At its most basic level music performs two functions for me, an internal one and an external one (or an intellectual and a physical one). I find i use my own music and noise as a way or working through my own ideas and thoughts and i’m becoming less and less interested in other (meaning non band member) people and their input. I find i get enough satisfaction on an internal level and don’t really need to stand on stage thumping out half baked power violence influenced hardcore currently. But the internal side can’t exist without the external.

Realistically playing music publically music probably keeps me firmly rooted in Malkuth and stops me from disappearing up my own arse. Ten years ago i was that guy that wouldn’t hit the “press when illuminated” button to get off the trains in Glasgow after all...

What have been the best, worst and flat-out weirdest things to happen to you as band?

Best? Ongoing friendships with people in bands like Iron Lung, Hatred Surge, Mudlark and some notable others.

Worst? Well on the scale of things nothing that’s worth commenting on really, probably barely anything that’s even small scale irritating to be honest.
As far as weirdest i don’t know, we don’t hang out and party much on tour so we skip a lot of that stuff, though we’ve certainly met our fair share of idiots.

Any word on what we can expect from the Endless Blockade once these two splits are out there? What does the future hold?

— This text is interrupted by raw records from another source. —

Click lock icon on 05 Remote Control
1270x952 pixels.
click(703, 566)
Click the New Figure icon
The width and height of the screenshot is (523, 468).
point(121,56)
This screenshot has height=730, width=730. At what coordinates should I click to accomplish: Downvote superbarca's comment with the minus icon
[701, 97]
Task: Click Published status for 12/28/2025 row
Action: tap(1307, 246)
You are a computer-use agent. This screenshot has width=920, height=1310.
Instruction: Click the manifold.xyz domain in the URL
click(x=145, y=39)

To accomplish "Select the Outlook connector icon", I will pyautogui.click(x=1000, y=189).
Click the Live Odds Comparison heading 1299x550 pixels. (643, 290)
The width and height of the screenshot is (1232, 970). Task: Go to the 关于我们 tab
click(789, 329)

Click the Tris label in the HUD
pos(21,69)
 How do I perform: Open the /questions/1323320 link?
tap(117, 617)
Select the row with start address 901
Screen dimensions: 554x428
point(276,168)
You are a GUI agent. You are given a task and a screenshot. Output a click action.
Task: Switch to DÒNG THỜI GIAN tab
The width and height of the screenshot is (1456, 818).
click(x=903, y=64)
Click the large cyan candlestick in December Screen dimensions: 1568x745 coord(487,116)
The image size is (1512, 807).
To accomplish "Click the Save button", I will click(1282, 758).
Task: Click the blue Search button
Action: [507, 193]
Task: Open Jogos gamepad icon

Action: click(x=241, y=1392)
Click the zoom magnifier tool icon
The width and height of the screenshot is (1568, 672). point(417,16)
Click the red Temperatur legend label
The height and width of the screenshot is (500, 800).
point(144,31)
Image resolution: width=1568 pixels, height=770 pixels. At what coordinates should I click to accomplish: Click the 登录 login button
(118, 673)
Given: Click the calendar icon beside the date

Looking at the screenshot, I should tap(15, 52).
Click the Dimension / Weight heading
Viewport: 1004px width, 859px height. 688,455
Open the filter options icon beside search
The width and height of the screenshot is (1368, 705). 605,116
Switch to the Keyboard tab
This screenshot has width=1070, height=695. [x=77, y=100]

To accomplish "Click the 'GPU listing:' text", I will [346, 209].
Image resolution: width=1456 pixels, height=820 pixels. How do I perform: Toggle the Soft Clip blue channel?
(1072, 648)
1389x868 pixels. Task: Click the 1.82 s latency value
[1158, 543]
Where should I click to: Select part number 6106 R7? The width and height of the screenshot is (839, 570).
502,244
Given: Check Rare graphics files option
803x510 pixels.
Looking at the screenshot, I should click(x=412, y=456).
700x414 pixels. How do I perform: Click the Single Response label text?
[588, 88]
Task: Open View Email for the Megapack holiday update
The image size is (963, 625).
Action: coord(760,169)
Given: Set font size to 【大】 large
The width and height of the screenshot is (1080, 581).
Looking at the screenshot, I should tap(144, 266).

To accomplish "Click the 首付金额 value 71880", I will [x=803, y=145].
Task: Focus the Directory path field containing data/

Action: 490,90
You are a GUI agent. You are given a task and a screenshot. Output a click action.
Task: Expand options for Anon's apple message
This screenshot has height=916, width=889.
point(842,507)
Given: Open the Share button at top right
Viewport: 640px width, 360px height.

I’ve promised myself that i will start writing a third Blockade full length after summer 2010. After all the currently unreleased material is out we won’t be doing anymore split records, we feel like we’ve done enough, though at some point when we’re ready i want to start working on a collaboration (not a split) with Toronto industrial power electronics duo Piss Horn.

The four of us will undoubtedly continue to play music together in some form whilst we all live in Toronto, whether it’s Blockade or something else isn’t important, the process will be similar.


Rudimentary Peni - Death Church
Abraxis - Abraxis
Otesanek - S/T
Threatener - discography


Anonymous said...

Great interview. Great, interesting blog. Thanks Nolan.

Andrew Aircraft said...

I 110% agree with the point on exclusion from underground culture.

Underground culture is important because it's a haven away from certain things. When those certain things are allowed to creep into underground culture, they hurt and cheapen it.

Z said...

Christians think they are playing punk like pedophiles think they're having sex.

Jay said...

Your music speaks to me on a different level. Appreciate what you guys are doing. Would love to come out and support you at shows and personally buy merch from you. Unfortunately, I live in the deepest, secluded, redneckiest part of Tennessee, so getting out to a city to see a show is a once or twice a year thing.

Survivalist said...

living in buttfuck nowhere makes music better anyway.

if you could see fifteen different bands a week you wouldn't care about most of them.